INSTRUCTIONS FOR THE TASK:
Report every line of the listing below in which the string "Open" occurs.

DATASET RECORDS:
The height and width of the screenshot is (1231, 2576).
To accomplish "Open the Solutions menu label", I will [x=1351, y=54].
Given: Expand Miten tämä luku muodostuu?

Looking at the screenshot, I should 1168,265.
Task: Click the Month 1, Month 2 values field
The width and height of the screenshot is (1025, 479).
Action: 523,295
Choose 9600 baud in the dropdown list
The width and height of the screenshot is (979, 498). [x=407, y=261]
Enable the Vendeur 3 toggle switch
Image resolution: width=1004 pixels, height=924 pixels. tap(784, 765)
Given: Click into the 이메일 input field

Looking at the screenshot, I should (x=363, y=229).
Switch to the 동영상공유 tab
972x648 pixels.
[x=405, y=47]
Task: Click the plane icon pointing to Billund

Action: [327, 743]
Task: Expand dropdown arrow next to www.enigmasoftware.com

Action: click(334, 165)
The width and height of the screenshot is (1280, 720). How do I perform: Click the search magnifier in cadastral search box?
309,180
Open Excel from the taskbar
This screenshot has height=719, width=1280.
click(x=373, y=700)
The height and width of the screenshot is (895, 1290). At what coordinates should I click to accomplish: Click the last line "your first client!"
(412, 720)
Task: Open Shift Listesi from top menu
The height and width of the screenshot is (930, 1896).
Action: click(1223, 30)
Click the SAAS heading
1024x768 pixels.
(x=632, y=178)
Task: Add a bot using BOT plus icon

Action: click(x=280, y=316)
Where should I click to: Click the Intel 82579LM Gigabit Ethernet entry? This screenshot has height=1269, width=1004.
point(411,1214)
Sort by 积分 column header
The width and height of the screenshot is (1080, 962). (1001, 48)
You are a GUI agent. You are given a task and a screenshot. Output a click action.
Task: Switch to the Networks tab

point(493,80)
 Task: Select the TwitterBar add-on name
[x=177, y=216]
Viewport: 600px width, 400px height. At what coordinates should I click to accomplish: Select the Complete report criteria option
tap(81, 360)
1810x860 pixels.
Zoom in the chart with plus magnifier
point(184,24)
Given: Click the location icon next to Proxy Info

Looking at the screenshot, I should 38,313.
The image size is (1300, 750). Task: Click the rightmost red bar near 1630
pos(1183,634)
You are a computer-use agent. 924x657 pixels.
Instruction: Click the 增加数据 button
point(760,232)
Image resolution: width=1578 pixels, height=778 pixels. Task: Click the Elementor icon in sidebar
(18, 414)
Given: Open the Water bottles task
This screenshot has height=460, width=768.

OUTPUT:
To accomplish "Open the Solutions menu label", I will [x=1351, y=54].
Open Excel from the taskbar
Task: Open Shift Listesi from top menu
Given: Open the Water bottles task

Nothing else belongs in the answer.